Сидим над обрывом и нам хорошо.

— Что было в том яблочке?

— Новое лекарство от простуды. Очень эффективное.

Роман хмурится.

— Это стоит шесть тысяч?

— Это стоит сто.

— А… — Роман меняется в лице.

— Давай дождёмся покупателя.

Оборотень кивает:

— Твоя операция, тебе решать.

Покупатель появляется минут через десять, когда я уже начинаю беспокоиться. Я знал его лишь под кличкой «Тёртый», а он меня — под прозвищем «Стрелок». Покупатель опрятен и неприметен, простой костюм, незапоминающееся лицо. Молодой парень с дипломатом в руке.

— Добрый вечер, Стрелок! — говорит он мне. Голос излишне ровен — Тёртый общается через программу-переводчик.

— Доброе утро, — поглядывая на часы отвечаю я. Это взаимная игра. Выяснить индивидуальное время дайвера, определить, в каком часовом поясе тот проживает — уже немало.

— Как я ценю ваш юмор… — Тёртый садится на третий стул, вопросительно смотрит на меня: — Урожай созрел?
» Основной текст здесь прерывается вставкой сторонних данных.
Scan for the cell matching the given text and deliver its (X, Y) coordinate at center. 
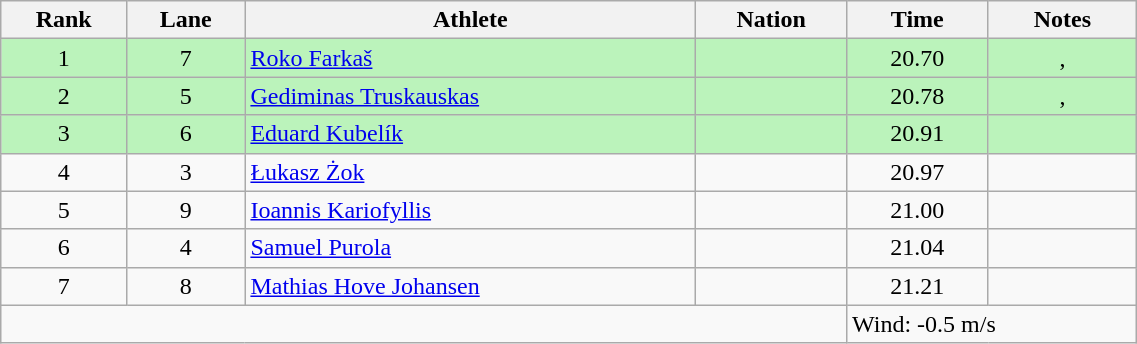
2 (64, 96)
9 (186, 210)
21.04 (918, 248)
Roko Farkaš (470, 58)
Athlete (470, 20)
Łukasz Żok (470, 172)
Eduard Kubelík (470, 134)
20.97 (918, 172)
Time (918, 20)
Samuel Purola (470, 248)
Nation (772, 20)
Notes (1062, 20)
20.70 (918, 58)
21.00 (918, 210)
21.21 (918, 286)
Rank (64, 20)
1 (64, 58)
8 (186, 286)
20.78 (918, 96)
20.91 (918, 134)
Lane (186, 20)
Gediminas Truskauskas (470, 96)
Wind: -0.5 m/s (992, 324)
Ioannis Kariofyllis (470, 210)
Mathias Hove Johansen (470, 286)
— Тяжёлые вышли яблочки, — я достаю дискету, кладу на стол. — Честно говоря, я ожидал большей благодарности за подобный труд…

— Мы ведь условились? Шесть тысяч долларов.

Развожу руками.

— По вашим словам, большего оно и не стоило.

— Вы считаете иначе?

— Понимаете, господин Шеллербах…

«Тёртый» вздрагивает.

— Вы ошиблись как минимум, на порядок. Простуда — это мелочь, конечно… но кому нравится валяться в постели с температурой и сопливым носом?

— Мне — не нравится, — Шеллербах-Тёртый меняется в лице. Теперь это пожилой мужчина с волевой, но нервной физиономией. — Однако я полагал, что слово дайвера — свято.

— Не отрицаю. Я отдаю вам файл, — щелчком отправляю дискету через стол. — Но в следующий раз ни один дайвер не пошевелит ради вас пальцем. Вы нарушаете нашу этику, господин Шеллербах. Труд оплачивается в меру его сложности.